A major international trial suggests an experimental anti-clotting drug may lower the risk of repeat strokes without the dangerous bleeding complications tied to many current treatments.
For decades, stroke specialists have faced a frustrating tradeoff: stronger anti-clotting drugs can reduce the risk of another stroke, but they also raise the danger of serious bleeding. Now, a massive international clinical trial suggests an experimental medication called asundexian may finally help break that pattern.
Researchers found the drug lowered the risk of recurrent stroke in patients who had recently experienced a non-cardioembolic stroke or transient ischemic attack (TIA) — a temporary blockage of blood flow to the brain — without increasing major bleeding, one of the most feared complications of current stroke-prevention therapies.
A broader test of stroke prevention
The OCEANIC-STROKE trial enrolled 12,327 adults in 37 countries within 72 hours of a stroke or high-risk TIA caused by clots forming outside the heart. Participants received either asundexian or a placebo alongside standard antiplatelet therapy, allowing researchers to evaluate whether the drug could offer safer, more effective long-term protection against future strokes.
At present, care after these events usually depends on antiplatelet medicines, a type of anti-clotting treatment that offers only limited risk reduction and can raise bleeding risk when used together or over the long term.
Results from the OCEANIC-STROKE trial appeared in The New England Journal of Medicine (NEJM).
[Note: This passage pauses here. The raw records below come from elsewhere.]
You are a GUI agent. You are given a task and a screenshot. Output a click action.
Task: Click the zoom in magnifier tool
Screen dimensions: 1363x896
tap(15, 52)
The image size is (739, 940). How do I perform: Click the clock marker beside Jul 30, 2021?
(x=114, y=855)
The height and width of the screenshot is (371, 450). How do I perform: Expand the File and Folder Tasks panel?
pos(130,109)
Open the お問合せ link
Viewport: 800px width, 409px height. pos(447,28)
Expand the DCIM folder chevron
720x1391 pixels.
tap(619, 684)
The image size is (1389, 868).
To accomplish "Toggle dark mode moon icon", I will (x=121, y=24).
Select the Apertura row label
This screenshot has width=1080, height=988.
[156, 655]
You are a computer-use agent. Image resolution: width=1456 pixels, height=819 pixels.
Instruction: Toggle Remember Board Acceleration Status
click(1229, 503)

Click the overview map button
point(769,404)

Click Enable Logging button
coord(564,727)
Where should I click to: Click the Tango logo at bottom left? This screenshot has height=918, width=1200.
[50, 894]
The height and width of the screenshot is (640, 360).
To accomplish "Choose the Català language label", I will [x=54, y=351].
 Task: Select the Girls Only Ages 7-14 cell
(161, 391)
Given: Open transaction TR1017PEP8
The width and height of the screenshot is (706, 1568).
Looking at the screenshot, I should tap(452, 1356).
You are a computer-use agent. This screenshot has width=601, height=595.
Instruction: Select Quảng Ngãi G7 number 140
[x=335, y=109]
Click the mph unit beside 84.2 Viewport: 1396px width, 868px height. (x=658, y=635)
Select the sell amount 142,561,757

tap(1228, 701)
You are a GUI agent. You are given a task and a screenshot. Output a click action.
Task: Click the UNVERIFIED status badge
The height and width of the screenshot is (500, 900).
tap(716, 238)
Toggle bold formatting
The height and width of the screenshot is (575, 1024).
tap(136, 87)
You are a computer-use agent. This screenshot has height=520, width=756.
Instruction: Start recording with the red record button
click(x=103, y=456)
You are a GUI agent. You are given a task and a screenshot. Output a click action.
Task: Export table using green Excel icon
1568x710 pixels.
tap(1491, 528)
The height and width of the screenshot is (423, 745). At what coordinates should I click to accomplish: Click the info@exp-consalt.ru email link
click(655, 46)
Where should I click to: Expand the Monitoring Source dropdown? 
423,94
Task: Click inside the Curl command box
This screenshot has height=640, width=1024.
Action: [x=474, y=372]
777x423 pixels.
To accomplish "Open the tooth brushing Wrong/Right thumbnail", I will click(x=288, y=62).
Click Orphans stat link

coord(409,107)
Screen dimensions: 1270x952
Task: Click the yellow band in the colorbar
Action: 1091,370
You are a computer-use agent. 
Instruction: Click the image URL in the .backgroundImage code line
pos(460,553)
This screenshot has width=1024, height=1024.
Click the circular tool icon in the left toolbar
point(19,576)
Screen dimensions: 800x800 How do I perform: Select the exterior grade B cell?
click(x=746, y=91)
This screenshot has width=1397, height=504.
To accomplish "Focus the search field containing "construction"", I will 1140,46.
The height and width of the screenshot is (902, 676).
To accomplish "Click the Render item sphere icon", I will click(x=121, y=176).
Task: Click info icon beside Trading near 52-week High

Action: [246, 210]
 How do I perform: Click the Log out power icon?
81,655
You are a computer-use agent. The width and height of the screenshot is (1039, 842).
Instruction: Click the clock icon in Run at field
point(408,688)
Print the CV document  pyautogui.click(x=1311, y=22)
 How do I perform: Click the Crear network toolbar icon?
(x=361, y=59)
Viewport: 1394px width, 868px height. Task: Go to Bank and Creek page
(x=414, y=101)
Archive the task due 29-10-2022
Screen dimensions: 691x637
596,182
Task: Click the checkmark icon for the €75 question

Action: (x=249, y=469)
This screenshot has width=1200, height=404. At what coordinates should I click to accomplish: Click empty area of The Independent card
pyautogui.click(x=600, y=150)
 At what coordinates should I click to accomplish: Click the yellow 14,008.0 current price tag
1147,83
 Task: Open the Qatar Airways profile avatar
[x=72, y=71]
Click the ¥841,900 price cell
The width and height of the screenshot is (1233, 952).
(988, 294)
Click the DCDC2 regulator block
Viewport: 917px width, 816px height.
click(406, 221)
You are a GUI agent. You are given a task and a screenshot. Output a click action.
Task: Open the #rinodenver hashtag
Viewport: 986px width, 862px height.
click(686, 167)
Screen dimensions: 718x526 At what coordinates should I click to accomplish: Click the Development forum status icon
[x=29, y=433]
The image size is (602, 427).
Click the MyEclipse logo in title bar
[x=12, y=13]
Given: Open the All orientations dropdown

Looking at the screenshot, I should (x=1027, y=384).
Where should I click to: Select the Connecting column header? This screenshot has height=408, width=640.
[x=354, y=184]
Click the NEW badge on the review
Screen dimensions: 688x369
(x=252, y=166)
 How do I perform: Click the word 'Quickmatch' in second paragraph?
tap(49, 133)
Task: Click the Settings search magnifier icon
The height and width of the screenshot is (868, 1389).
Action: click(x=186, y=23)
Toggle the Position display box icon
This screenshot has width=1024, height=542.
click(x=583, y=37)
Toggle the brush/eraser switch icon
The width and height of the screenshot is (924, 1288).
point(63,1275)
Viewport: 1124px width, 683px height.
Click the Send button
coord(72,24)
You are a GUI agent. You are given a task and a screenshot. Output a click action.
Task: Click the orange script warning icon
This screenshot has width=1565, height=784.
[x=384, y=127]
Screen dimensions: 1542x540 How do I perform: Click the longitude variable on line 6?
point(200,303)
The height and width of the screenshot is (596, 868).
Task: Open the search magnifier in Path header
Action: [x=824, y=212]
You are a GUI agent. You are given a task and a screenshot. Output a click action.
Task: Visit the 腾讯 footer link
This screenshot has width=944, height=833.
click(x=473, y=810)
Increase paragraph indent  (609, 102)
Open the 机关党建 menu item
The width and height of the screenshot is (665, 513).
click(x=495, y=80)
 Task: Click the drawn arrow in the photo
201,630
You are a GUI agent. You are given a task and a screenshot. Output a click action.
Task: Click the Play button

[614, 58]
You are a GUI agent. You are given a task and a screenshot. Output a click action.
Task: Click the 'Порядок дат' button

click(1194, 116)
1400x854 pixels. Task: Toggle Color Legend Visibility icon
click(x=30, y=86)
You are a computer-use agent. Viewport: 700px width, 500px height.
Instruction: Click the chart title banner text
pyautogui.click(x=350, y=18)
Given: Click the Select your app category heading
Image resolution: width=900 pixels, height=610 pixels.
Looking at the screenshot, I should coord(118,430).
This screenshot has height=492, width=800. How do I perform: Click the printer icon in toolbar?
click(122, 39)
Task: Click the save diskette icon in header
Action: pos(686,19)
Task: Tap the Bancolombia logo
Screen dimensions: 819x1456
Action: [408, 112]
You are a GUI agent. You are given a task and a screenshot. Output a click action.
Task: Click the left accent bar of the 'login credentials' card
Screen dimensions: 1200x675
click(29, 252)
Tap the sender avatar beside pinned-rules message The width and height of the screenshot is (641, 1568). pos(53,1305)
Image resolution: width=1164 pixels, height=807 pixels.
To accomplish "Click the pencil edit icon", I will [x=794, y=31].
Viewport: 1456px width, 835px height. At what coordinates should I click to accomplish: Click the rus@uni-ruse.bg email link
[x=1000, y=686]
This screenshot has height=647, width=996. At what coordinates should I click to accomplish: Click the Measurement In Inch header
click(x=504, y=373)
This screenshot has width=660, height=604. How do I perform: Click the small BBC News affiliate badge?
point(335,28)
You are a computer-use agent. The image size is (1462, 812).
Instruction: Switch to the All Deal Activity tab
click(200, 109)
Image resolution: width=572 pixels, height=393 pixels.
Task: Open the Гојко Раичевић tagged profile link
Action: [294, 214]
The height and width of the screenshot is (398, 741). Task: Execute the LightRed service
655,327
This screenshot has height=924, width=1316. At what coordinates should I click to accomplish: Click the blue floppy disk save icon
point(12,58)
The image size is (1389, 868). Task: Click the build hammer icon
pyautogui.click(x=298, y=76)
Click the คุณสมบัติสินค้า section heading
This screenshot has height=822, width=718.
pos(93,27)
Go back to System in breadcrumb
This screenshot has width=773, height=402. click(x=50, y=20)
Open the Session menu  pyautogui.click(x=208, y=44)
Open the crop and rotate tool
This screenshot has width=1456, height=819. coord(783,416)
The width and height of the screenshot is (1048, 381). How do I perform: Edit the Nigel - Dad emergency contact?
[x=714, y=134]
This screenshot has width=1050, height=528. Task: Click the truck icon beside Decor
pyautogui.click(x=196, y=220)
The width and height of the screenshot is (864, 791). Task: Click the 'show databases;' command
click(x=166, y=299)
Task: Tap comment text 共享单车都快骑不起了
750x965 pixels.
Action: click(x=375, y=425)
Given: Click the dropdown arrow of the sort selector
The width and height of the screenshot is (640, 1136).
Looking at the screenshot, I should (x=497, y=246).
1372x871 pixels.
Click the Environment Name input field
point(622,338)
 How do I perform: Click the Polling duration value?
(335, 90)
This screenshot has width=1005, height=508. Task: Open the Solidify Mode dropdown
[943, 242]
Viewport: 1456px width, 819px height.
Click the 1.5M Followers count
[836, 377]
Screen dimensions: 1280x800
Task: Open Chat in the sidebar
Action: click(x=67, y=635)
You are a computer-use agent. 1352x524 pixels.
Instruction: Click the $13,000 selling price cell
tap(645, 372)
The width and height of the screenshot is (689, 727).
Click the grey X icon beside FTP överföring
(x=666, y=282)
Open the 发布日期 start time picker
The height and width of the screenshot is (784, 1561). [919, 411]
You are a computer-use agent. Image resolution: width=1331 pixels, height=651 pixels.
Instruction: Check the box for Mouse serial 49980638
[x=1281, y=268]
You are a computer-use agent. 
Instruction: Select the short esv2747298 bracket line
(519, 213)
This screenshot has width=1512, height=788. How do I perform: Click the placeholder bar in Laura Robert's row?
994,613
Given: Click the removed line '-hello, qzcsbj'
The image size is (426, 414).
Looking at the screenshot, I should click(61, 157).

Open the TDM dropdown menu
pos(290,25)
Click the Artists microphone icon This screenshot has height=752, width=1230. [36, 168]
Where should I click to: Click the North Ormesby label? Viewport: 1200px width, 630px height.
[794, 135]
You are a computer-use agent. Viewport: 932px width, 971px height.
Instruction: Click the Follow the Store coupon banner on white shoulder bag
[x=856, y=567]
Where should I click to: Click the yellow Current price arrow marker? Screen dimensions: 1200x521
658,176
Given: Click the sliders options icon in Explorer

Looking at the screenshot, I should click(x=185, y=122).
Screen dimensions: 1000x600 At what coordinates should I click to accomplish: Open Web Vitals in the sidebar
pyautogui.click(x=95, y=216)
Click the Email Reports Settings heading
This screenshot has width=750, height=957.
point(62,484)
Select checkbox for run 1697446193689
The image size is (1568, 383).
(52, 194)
“This is something researchers have been working toward for decades,” said Mike Sharma, principal investigator of the study and a senior scientist at the Population Health Research Institute (PHRI), a joint institute of McMaster University and Hamilton Health Sciences. “Asundexian reduced the occurrence of a stroke by 26 percent, and this benefit was consistent across patients of different ages, sexes, stroke severity, and stroke causes, without increasing major bleeding or other serious side effects.”
Stroke risk fell without bleeding
In the trial, participants were assigned at random to take either asundexian (50 mg once daily) or a placebo, along with standard antiplatelet treatment such as aspirin. Participants had an average age of 68 years, with 25 percent older than 75 and 33 percent women. Most participants (95 percent) had a non-cardiometabolic stroke, while the rest had a high-risk TIA. Non-cardioembolic strokes are common and
make up most ischemic strokes (clot-related strokes), and the trial included a broad sample of people affected by them.
Follow-up visits took place at one month, three months, and then every three months after that to monitor outcomes. Researchers found:
- 6.2 percent of patients taking asundexian had another ischemic stroke, compared with 8.4 percent of those taking placebo, corresponding to a 26 percent reduction in this outcome.
- 9.2 percent had a major cardiovascular event (stroke, heart attack, or cardiovascular death), compared with 11.1 percent on placebo (17 percent reduction).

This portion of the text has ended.